Scientists are reporting the first case of a baby born dead who had signs of Zika virus in tissues outside the brain and spinal tissue. A 20-year-old woman in Brazil gave birth to a stillborn child with signs of tissue swelling, severe microcephaly - a disorder characterised by an abnormally small head - and defects in the central nervous system (the brain and spinal cord).
The case, reported Thursday in the journal PLOS Neglected Tropical Diseases, provides the first evidence that Zika can cause damage to tissues outside of the central nervous system in a foetus, researchers say.
Zika virus, which is spread primarily through bites from infected mosquitoes (but can also be transmitted through sex), has spread rapidly throughout Central and South America. Complicating the problem is the fact that only about 20 percent of infected people show symptoms, which include fever, rash, joint pain, and red eyes.
In Brazil, the country hardest hit by the disease, more than 4,500 microcephaly cases have been reported, according to the Brazilian Ministry of Health. There have been a total of seven cases so far of Zika virus in fetuses and newborns who died soon after birth.
A case of Zika infection in a stillbirth
The new study reports the case of a 20-year-old woman who had an abnormal fetal ultrasound in her 18th week of pregnancy. The foetus was found to be severely underweight for its age. The woman did not report having symptoms of Zika infection or similar diseases like dengue fever or chikungunya during her pregnancy, and was not diagnosed with any of these conditions.
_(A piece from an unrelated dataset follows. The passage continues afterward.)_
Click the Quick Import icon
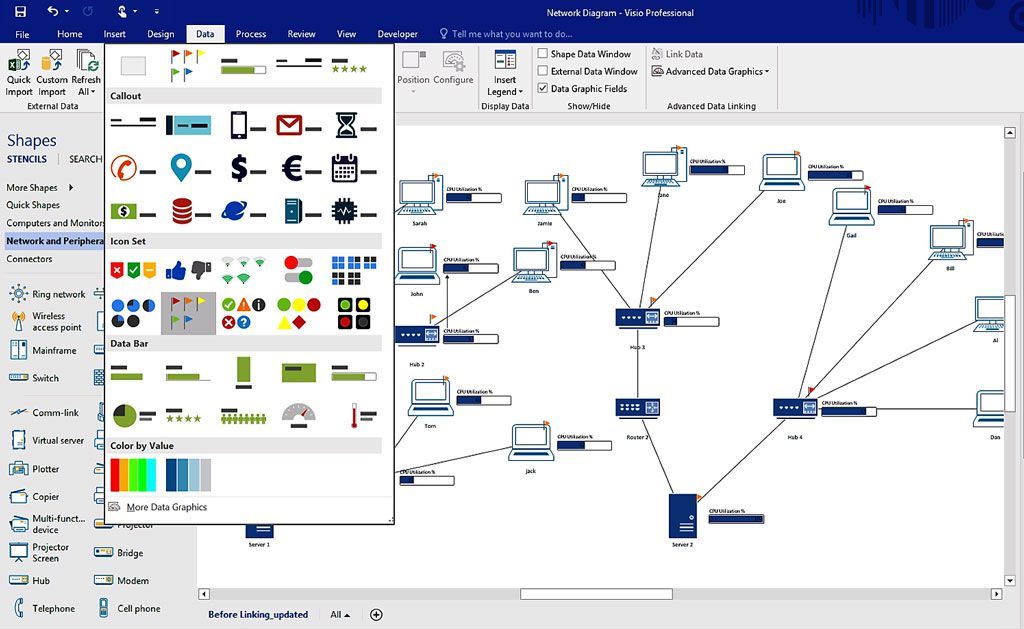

Ultrasound scans at 26 and 30 weeks showed signs of microcephaly, and the foetus was missing most of its brain. It also had signs of hydrops fetalis, a condition where fluid builds up inside the foetus, causing tissue swelling.
Doctors detected the foetus was dead at 32 weeks and delivered the baby. When researchers examined its tissues, they found genetic material from the Zika virus in its brain, spinal fluid, and amniotic fluid (which nourishes the foetus), but not in the heart, lung, liver, eyes, or placenta.
The virus appeared to be the same strain as the one causing the current epidemic in the Americas.
The researchers cautioned that they could not extrapolate the risk to other pregnant women exposed to Zika from a single case. But given that many infections are asymptomatic, they suggested that pregnant women in high-risk areas who have stillbirths should be examined for signs of the virus.
A growing link between Zika and birth defects
The findings add to growing evidence of a link between Zika infection and microcephaly. Earlier this month, scientists published a study in the New England Journal of Medicine reporting the case of a pregnant woman likely infected with Zika who appears to have transmitted the virus to her foetus.
And a study in The Lancet Infectious Diseases reported that the virus had been found in the amniotic fluid of two pregnant women whose foetuses were diagnosed with microcephaly.
Authorities are still evaluating how the virus can be spread between mothers and infants. But the World Health Organisation released new guidelines on Thursday recommending that mothers who have or have had Zika virus continue to breastfeed their babies.
"In light of available evidence, the benefits of breastfeeding for the infant and mother outweigh any potential risk of Zika virus transmission through breast milk," the WHO said.